Petrol krizinin sona ermesiyle, araba satışları yeniden yükselmeye başladı ve Ford, Thunderbird’ü kişisel bir lüks araç olarak sundu.
Ve o andaki en başarılı nesildi.
70’lerde, kaslı araba dönemi sona erdikten sonra, Ford, coupe araçlarını piyasada tutmaya ve Thunderbird ile daha zengin insanları çekmeye çalıştı. Araba, sportiflik değil konfor sunmak için tasarlandı. Ancak yine de 400 cu-in (6,6 litre) motor seçeneği sayesinde o anın daha sportif otomobillerinden bazılarına ayak uydurabilirdi.
Petrol krizi ve CAFE anlaşmasından sonra arabaların çoğu küçülmeye başladı ve T-Bird aynı küçülme trendini izledi. Selefinden daha kısaydı, ancak yine de boyut olarak 2000’lerin lüks sedanlarının çoğuyla rekabet edebilecek büyük bir otomobildi.

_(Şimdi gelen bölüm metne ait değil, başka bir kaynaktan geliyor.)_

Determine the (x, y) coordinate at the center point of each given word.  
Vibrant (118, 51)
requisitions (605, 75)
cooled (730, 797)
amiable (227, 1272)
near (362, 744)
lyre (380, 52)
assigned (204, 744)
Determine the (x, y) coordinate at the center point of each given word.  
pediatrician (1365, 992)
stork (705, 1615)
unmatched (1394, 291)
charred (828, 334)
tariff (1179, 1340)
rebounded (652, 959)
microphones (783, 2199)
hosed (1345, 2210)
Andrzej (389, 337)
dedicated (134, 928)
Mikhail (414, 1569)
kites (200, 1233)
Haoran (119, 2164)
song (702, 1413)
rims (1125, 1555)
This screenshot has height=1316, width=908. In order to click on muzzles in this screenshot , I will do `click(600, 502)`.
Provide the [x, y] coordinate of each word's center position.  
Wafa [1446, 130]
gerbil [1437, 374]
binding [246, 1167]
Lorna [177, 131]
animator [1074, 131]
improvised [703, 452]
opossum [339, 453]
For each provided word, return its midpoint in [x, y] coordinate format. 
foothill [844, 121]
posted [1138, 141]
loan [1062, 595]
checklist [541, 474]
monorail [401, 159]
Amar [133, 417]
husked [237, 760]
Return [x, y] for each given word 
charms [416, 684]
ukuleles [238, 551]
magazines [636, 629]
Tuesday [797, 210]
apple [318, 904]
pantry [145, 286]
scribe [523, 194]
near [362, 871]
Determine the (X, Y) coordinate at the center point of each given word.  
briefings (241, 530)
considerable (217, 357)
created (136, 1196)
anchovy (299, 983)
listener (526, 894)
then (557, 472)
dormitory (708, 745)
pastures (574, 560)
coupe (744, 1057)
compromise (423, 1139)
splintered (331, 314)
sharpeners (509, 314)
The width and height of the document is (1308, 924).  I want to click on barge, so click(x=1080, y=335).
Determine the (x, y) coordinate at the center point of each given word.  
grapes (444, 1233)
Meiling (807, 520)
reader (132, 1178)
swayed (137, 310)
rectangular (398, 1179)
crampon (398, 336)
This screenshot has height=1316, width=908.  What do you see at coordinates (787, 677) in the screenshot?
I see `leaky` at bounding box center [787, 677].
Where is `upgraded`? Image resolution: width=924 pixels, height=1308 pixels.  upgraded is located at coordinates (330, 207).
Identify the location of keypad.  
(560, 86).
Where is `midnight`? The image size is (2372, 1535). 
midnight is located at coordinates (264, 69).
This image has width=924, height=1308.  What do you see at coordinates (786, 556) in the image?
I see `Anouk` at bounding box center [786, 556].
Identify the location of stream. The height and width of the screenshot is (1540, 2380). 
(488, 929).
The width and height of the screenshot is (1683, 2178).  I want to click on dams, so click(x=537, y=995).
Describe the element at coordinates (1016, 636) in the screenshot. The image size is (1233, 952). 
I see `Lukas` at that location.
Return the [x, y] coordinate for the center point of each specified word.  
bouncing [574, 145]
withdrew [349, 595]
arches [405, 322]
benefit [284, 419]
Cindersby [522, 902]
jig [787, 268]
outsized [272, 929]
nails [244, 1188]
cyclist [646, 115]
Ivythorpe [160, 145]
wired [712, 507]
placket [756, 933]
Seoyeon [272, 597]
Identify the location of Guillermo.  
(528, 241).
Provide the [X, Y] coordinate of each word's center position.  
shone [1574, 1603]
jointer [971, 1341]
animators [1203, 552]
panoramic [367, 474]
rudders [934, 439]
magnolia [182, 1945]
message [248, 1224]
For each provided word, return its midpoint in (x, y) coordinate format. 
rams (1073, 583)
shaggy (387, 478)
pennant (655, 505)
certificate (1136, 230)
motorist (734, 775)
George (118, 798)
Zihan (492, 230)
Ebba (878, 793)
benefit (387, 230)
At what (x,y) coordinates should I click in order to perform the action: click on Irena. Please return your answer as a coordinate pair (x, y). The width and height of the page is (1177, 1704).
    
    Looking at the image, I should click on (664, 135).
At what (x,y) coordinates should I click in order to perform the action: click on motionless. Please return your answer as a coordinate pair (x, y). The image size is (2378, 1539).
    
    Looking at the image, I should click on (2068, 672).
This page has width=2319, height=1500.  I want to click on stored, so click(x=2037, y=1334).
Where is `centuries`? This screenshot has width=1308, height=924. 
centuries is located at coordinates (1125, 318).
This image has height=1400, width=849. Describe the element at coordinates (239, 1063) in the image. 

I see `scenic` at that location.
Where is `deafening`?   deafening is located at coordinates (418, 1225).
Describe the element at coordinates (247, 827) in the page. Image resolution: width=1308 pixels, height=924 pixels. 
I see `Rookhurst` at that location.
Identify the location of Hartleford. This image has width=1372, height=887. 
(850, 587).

Önde, geri çekilebilir kapaklarla kaplı iki yuvarlak far ve yatay çıtalara sahip sabitlenmiş bir ızgara bulunuyordu. Thunderbird silüetine sahip özel bir rozet, Ford’daki mavi-oval olanın yerini aldı. İçeride küçük bir cam alana sahip eğimli B sütunu, otomobilin daha sportif görünmesini sağladı ve otomobil üreticisi, T-top tarzında targa çatılı bir versiyon sundu.
İçeride Thunderbird, önde bölünmüş bir bank ve arkada bir bank ile dört yetişkin için yer sunuyordu. Konforlu bir sürüş olarak tasarlandığından, otomobil üreticisi ön yolcular için bireysel peluş kolçaklar yerleştirdi. Geniş ve uzun bir gösterge paneli otomobilin lüks görünümünü güçlendirdi.
Gövdenin altında Ford, Torino, LTD veya daha sportif Mercury Cougar ile aynı platformu kullandı. Selefinden 900 libre (408 kg) daha hafif olduğu için, daha küçük motorlar kullanmasına rağmen iyi bir performans sundu. Tüm seri için standart olarak 3 vitesli otomatik şanzıman takıldı.